Net Neutrality Advocates Stage “Day of Action” in Protest

Net Neutrality Advocates Stage “Day of Action” in Protest

Everyone has talked about this before, yet here we are again. Net Neutrality is once again the centerpiece of all discussion related to the Internet, and for good reason.

About 70,000 organizations and websites united last week in a Day of Action to support net neutrality—the idea of a free and open internet where no site is given preferential treatment by ISPs who may have a vested interest in them. And while this isn’t news to anyone (remember when John Oliver may have brought down the FCC site?), it’s easy for people to ignore the actual implications of repealing net neutrality rules because they either don’t think they will be directly affected or because they fell asleep halfway through reading this sentence.

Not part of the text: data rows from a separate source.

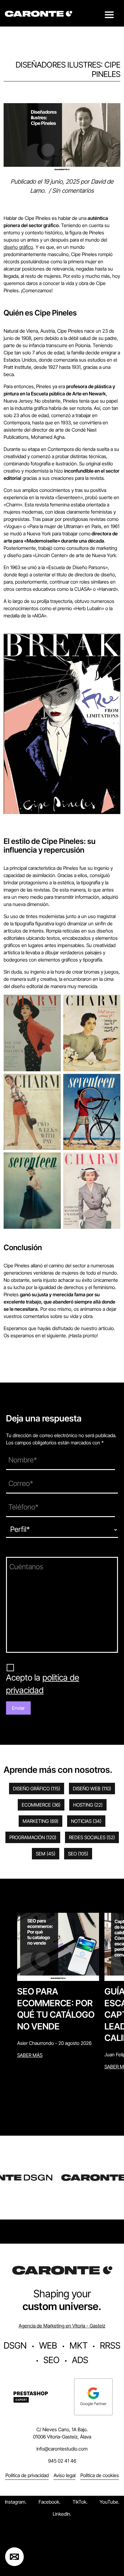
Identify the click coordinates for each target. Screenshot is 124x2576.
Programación (32, 1837)
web (48, 2345)
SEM (45, 1854)
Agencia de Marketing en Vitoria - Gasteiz (62, 2326)
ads (80, 2360)
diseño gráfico (18, 247)
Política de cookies (99, 2475)
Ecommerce (41, 1805)
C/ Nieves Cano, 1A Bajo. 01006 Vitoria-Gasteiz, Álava (62, 2433)
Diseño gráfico (36, 1788)
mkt (79, 2345)
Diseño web (92, 1788)
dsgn (15, 2345)
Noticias (86, 1821)
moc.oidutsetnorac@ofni (62, 2449)
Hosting (88, 1805)
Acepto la (42, 1683)
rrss (110, 2345)
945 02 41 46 (62, 2461)
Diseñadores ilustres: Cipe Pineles (68, 69)
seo (51, 2360)
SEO (78, 1854)
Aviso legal (65, 2475)
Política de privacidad (27, 2475)
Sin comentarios (73, 190)
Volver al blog (16, 99)
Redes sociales (92, 1837)
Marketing (40, 1821)
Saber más (29, 2055)
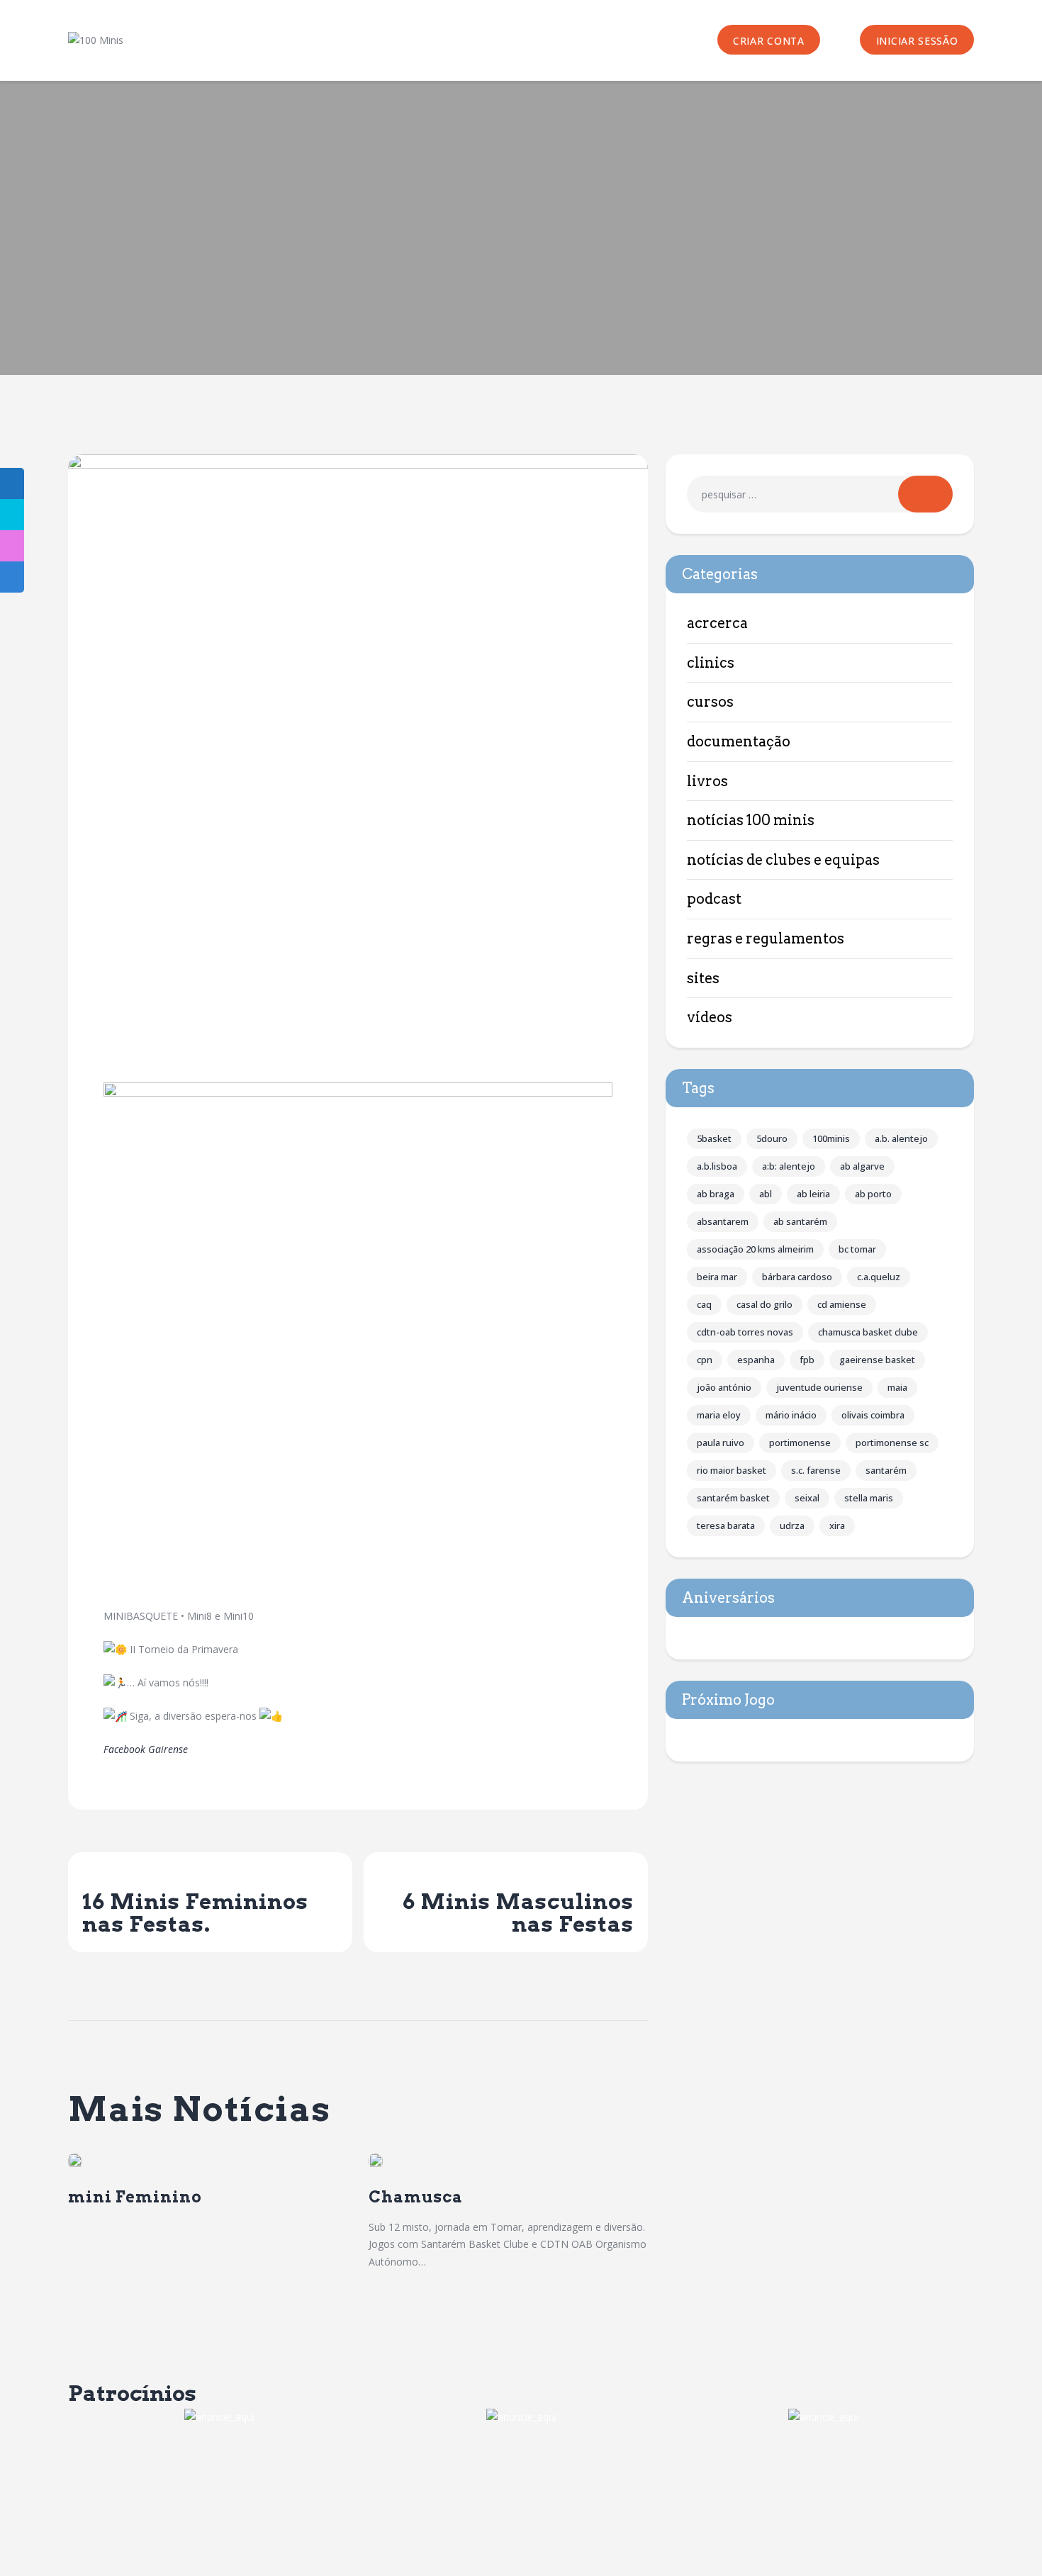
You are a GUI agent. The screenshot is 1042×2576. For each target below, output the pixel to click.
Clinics (710, 662)
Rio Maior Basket (731, 1470)
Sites (703, 978)
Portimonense (800, 1442)
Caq (704, 1304)
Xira (837, 1525)
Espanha (756, 1359)
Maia (897, 1387)
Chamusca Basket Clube (868, 1332)
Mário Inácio (791, 1415)
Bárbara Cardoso (797, 1276)
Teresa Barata (726, 1525)
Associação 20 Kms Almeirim (755, 1249)
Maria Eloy (719, 1415)
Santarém (886, 1470)
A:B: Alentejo (788, 1166)
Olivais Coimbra (872, 1415)
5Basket (714, 1138)
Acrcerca (717, 623)
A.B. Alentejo (901, 1138)
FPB (807, 1359)
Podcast (714, 898)
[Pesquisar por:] (820, 494)
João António (724, 1387)
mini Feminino (135, 2197)
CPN (704, 1359)
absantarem (723, 1221)
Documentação (738, 741)
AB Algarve (862, 1166)
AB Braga (715, 1193)
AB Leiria (813, 1193)
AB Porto (873, 1193)
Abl (765, 1193)
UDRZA (792, 1525)
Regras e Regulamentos (765, 938)
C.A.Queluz (878, 1276)
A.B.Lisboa (717, 1166)
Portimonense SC (892, 1442)
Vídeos (709, 1017)
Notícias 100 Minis (750, 820)
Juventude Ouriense (819, 1387)
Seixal (807, 1497)
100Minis (831, 1138)
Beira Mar (717, 1276)
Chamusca (416, 2197)
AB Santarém (800, 1221)
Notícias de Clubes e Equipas (783, 859)
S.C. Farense (816, 1470)
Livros (707, 781)
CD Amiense (841, 1304)
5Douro (772, 1138)
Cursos (710, 701)
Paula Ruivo (720, 1442)
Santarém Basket (733, 1497)
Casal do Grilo (764, 1304)
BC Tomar (857, 1249)
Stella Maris (868, 1497)
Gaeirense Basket (877, 1359)
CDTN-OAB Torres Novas (745, 1332)
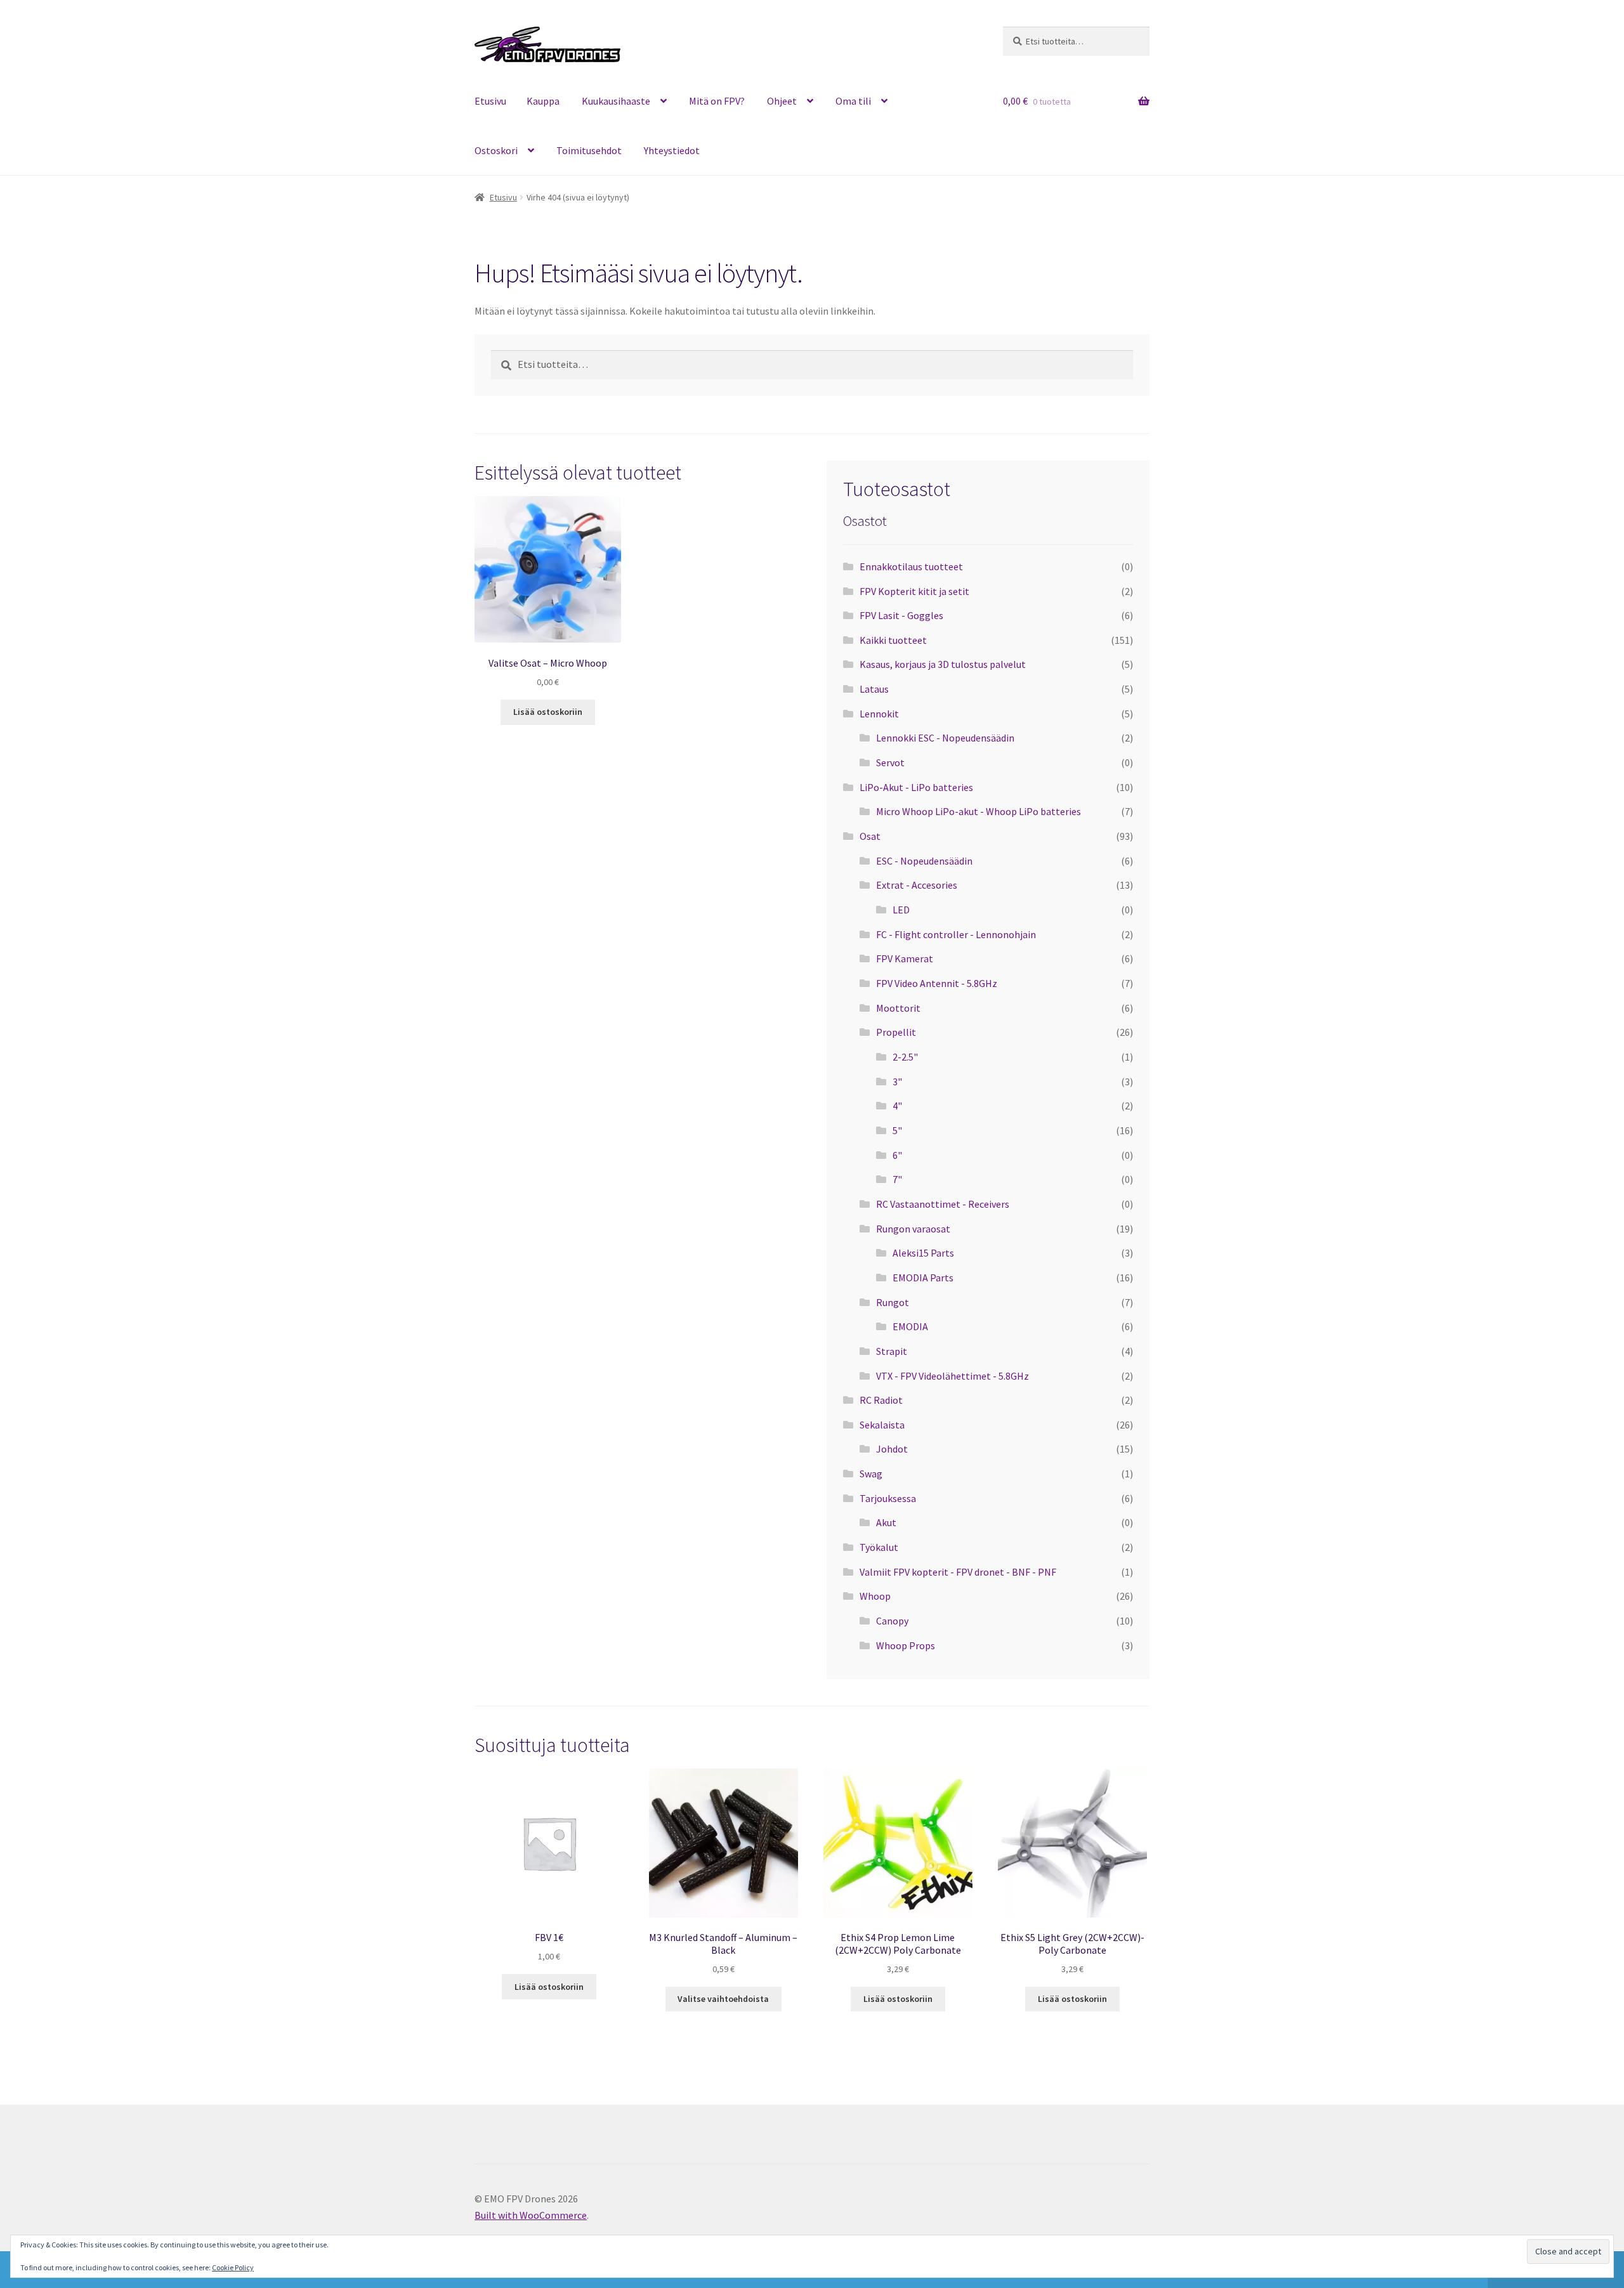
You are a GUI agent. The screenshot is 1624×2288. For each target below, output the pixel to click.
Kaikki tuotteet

But the protest last week should serve as an important reminder that protecting the free and open Internet is the responsibility of all Internet users, and it does, in fact, impact you quite directly.

Without Net Neutrality, internet providers could essentially create ‘fast lanes’ on the internet – this means more fees, censorship, and throttling of speeds for certain sites, but not for others.

Among the protesters were many Silicon Valley giants, including Google and Amazon, who urged Internet users to visit and tell the FCC why they want to keep Net Neutrality.

The protest was supported by several notable companies and organizations including Amazon, Netflix, Google, Twitter, Facebook, DropBox, Atlassian, Weebly, Trello, Mozilla, and many others.

Tim Berners-Lee

Computer scientist and inventor of the Internet Tim Berners-Lee posted this short call-to-action, warning against the dangers of allowing Internet providers the liberties that they are so quick to assure us they’d never use.


Response from ISPs

The telecom industry has since responded by supporting the protest, despite being the ones protested against. Comcast and AT&T both published blog posts this insisting they support net neutrality, but that they are opposed to the imposition of these rules by the FCC.